Single-color LEDs have largely taken over for lightbulbs in uses such as traffic signals. There’s a big push to replace incandescent and fluorescent bulbs for general illumination as well. Sandia National Laboratory estimates that if half of all lighting is based on LEDs by 2025, the world would use 120 gigawatts less electricity, saving $100 billion a year and cutting the carbon-dioxide emissions from power plants by 350 megatons annually.
But to light up a room, single-color LEDs won’t do. LED makers typically coat on a mix of phosphors to get white light out of an ultraviolet LED–the same method used in fluorescent bulbs. However, the molecules in the phosphors are so big that they scatter the light in unpredictable directions, and a good deal of it bounces back toward where it came from, never providing useful illumination. Scattering becomes a nonissue with the nanocrystals because they have less surface area for photons to bounce off. “The nanomaterials in general are so small they don’t scatter light,” Sarma says. “It is one of the reasons we get so excited about these materials.”

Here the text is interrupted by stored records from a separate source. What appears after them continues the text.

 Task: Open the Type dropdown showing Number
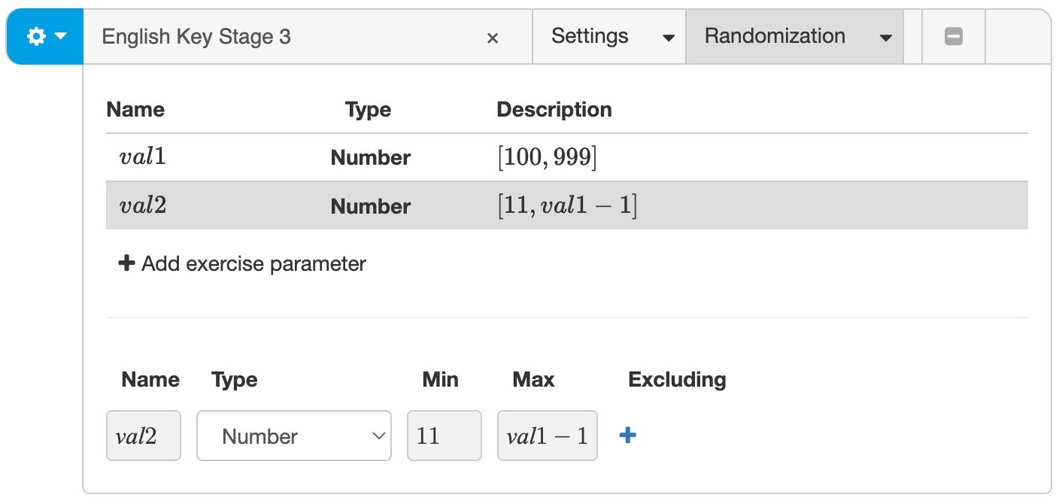click(293, 435)
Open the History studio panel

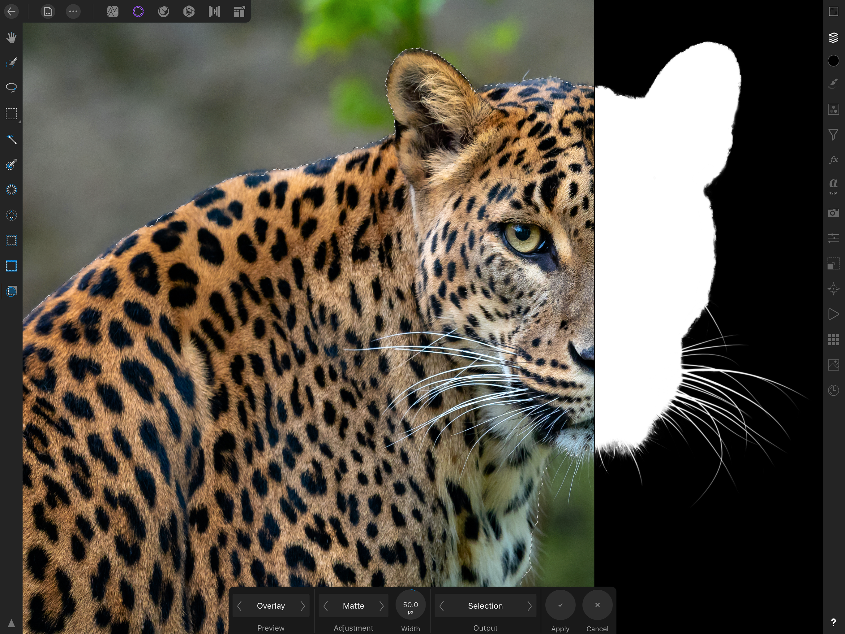833,390
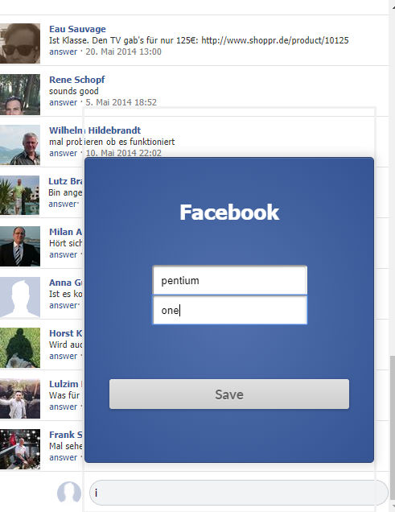Open the Rene Schopf name link

pos(77,80)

Another potential advantage of nanocrystals over current materials, Sarma says, is that his nanocrystals produce a uniform shade of white. Traditional phosphors individually produce red, green, and blue light; they have to be mixed in the right ratios to create white light. But the phosphors that emit red light also absorb some of the green and blue light, making the mix more complex, so different LEDs wind up producing different shades of white. And the different phosphors age at different rates, so the color of the light could change over the lifetime of the product. Neither is a problem with the nanocrystals, Sarma says.